Religious institutions Mosque 120, temple 26, tomb 1, sacred place 2. Noted religious institutions: Gungiargaon Sulla Jami Mosque, Srihail Shaheb Bari Jami Mosque, Bahara Jami Mosque, Sree Sree Ramkrishna Gosai Akhra, Someshwari Temple at Bahara.

Literacy rate and educational institutions Average literacy 34.3%; male 36.4%, female 32.1%. Educational institutions: college 1, secondary school 9, primary school 98, community school 2, madrasa 3. Noted educational institutions: Sulla College (1986), Shahid Ali Bilateral Pilot High School (1968), Govinda Chandra Girls' High School (1981), Giridhar Pilot High School, Mamudnagar High School, Pallabi Adarsha High School, Bahara Primary School (1831), Anandapur Government Primary School (1925), Sulla Hasimia Islami Madrasa (1987).

Newspapers and periodicals Arunadai (2001), Darain (2000), Bhati Kantha (2001), Bijoy (2002), Gang (2003), Nakshatra (2004), 'Kalni (2001), Haorer Dheow (defunct).

Cultural organisations Library 6, club 10, literary organisation 2, music school 3, playground 18, women's organisation 4.

Main sources of income Agriculture 83.99%, non-agricultural labourer 3.50%, industry 0.08%, commerce 4.18%, transport and communication 0.04%, service 2.19%, construction 0.23%, religious service 0.18%, rent and remittance 0.18% and others 5.61%.

Ownership of agricultural land Landowner 63.97%, landless 36.03%; agricultural landowner: urban 51.27% and rural 64.58%.

Main crops Paddy, nut, potato, onion, vegetables, oil seed.

Extinct or nearly extinct crops Sesame, linseed, mustard.

Main fruits Coconut, mango, jackfruit, papaya, banana, pineapple.
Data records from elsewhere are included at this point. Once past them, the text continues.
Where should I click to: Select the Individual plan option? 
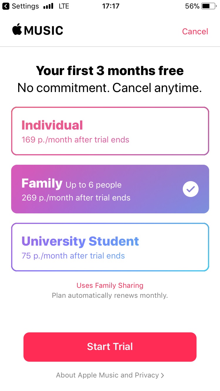(x=110, y=131)
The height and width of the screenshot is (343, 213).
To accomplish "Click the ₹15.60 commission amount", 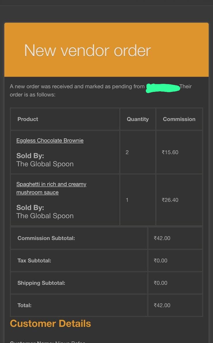I will [170, 152].

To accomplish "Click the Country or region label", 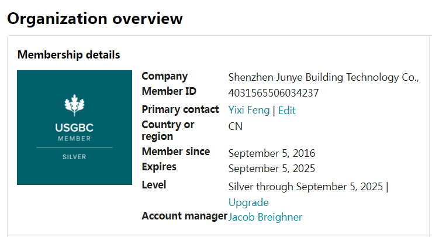I will (x=168, y=130).
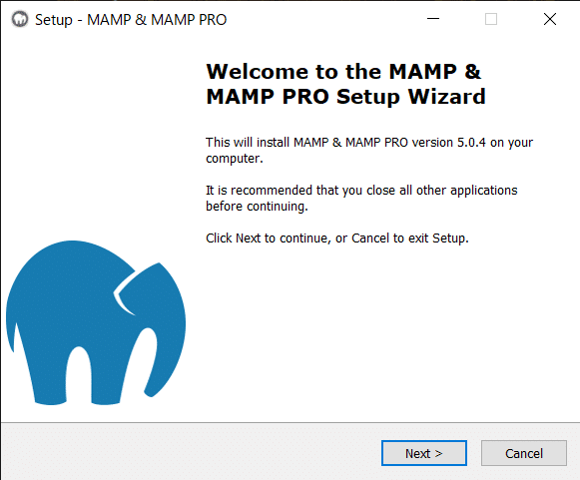The width and height of the screenshot is (580, 480).
Task: Click the 'Setup - MAMP & MAMP PRO' title text
Action: (x=131, y=20)
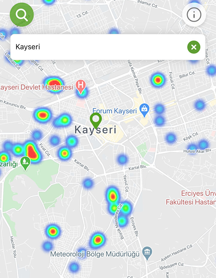Clear the Kayseri search with green X
Screen dimensions: 216x278
pos(194,47)
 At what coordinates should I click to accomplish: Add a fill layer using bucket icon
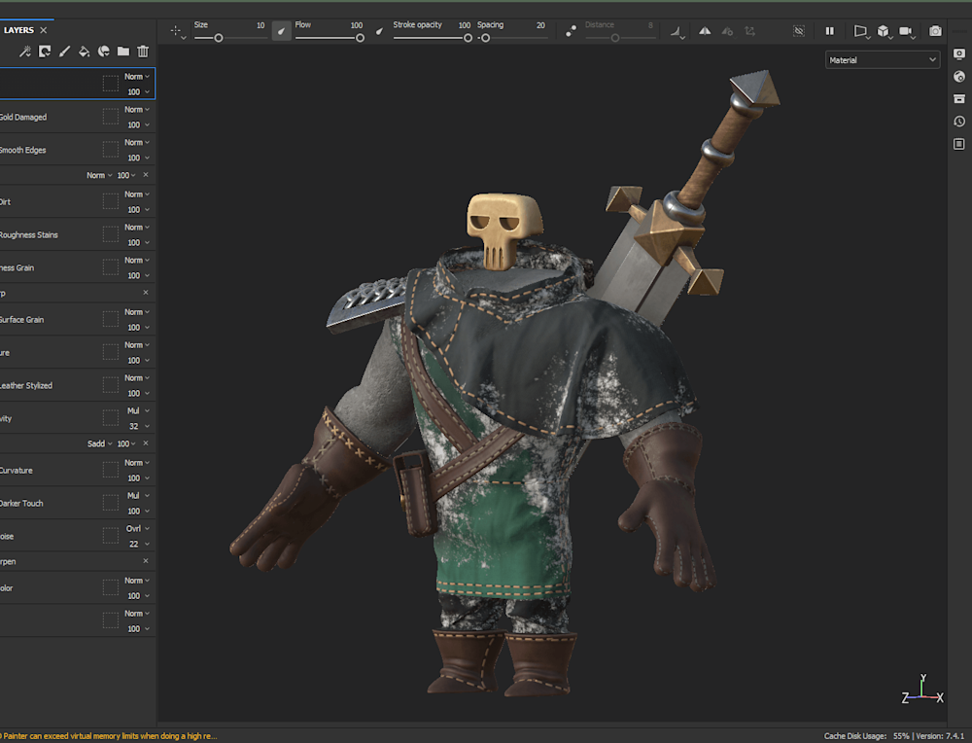(x=84, y=52)
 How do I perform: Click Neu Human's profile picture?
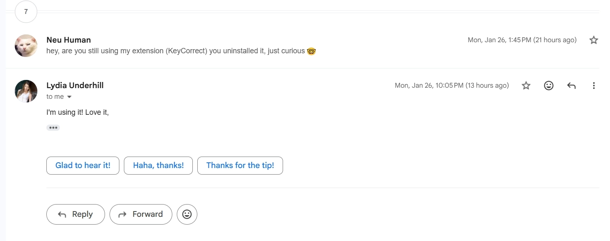[26, 45]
Fisheries, dairies and poultries Fishery 16, dairy 3, poultry 40.

Communication facilities Pucca road 25 km, semi-pucca road 10 km, mud road 200 km; waterway 80 km.
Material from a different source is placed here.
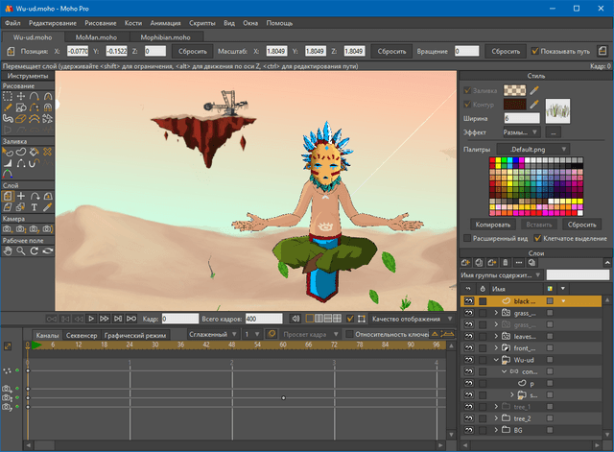
Task: Pick the Paint Bucket fill tool
Action: coord(35,151)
Extinct or nearly extinct traditional transport Palanquin, horse carriage, bullock cart.

Noted manufactories Rice mill, ice factory, bakery, welding factory, plastic factory.

Cottage industries Goldsmith, blacksmith, potteries, bamboo work, cane work, wood work.

Hats, bazars and fairs Hats and bazars are 15, fairs 5, most noted of which are Gungiargaon Bazar, Pratap Pur Bazar, Sashkhai Bazar, Anandapur Bazar, Sulla Bazar, Mamudnagar Bazar, Satpara Bazar, Putka Bazar, Daudpur Bazar and Someshwari Baruni Mela.

Main exports Fish.

Access to electricity All the unions of the upazila are under rural electrification net-work. However 37.0% of the dwelling households have access to electricity.

Natural resources Peat coal.

Sources of drinking water Tube-well 98.7% and others 1.3%. The presence of arsenic has been detected in shallow tube-well water of the upazila.

Sanitation 16.7% of dwelling households of the upazila use sanitary latrines and 66.9% of dwelling households use non-sanitary latrines; 16.4% of households do not have latrine facilities.

Health centres Upazila health complex 1, union health and family welfare centre 2, community clinic 6, satellite clinic 1, TB clinic 1(operated by brac), leprosy treatment centre (operated by HEED Bangladesh).

Natural disasters Many people were victims of the earthquake of 1897; it also changed the course of the river. Besides, the floods of 1955, 1974, 1988 and 1998 and the tsunami of 2004 caused heavy damages to settlements, livestock, and crops of the upazila.

NGO activities Operationally important NGOs are brac, HEED Bangladesh. [Jiban Kumar Chanda]

References Bangladesh Population Census 2001 and 2011, Bangladesh Bureau of Statistics; Cultural survey report of Sulla Upazila 2007.